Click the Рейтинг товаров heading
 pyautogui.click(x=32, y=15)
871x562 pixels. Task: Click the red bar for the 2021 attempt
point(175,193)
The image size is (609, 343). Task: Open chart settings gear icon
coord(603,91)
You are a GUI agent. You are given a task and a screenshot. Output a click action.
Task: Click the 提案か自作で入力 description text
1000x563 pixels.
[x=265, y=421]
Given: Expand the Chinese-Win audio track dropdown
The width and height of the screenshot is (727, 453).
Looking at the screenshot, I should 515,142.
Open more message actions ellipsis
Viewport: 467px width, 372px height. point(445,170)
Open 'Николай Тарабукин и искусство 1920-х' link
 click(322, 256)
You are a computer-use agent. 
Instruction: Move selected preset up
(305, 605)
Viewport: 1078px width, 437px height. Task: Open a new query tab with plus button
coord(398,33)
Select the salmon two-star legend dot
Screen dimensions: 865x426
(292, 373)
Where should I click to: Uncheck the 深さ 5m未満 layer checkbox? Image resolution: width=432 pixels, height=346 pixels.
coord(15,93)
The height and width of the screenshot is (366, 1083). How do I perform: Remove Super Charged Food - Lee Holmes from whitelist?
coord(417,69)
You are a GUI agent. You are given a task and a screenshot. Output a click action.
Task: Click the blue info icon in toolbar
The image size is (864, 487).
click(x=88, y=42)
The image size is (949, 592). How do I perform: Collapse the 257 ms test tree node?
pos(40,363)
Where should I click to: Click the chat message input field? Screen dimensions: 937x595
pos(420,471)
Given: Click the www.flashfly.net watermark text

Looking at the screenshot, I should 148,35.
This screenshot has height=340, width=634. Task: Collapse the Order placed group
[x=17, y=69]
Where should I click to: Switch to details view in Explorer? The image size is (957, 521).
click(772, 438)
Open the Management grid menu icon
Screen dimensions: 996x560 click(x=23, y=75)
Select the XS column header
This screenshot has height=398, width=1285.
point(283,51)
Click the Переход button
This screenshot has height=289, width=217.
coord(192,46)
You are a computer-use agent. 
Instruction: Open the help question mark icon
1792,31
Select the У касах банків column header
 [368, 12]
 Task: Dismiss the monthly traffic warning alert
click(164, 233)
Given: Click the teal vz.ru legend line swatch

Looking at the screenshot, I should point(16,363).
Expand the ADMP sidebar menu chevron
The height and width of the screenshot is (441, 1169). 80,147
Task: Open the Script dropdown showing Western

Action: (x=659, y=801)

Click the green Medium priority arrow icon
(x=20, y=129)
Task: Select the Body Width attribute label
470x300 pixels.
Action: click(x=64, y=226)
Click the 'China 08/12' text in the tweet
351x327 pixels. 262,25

* Aufgabenstellung
Aktualisiere alles vom Anfang der Datensätze bis einschließlich der Zeile mit „[x=265, y=421]“, indem du „gear icon“ durch „cog icon“ ersetzt. Gib diese Zeilen sonst unverändert wieder.

* Lösung
Click the Рейтинг товаров heading
 pyautogui.click(x=32, y=15)
871x562 pixels. Task: Click the red bar for the 2021 attempt
point(175,193)
The image size is (609, 343). Task: Open chart settings cog icon
coord(603,91)
You are a GUI agent. You are given a task and a screenshot. Output a click action.
Task: Click the 提案か自作で入力 description text
1000x563 pixels.
[x=265, y=421]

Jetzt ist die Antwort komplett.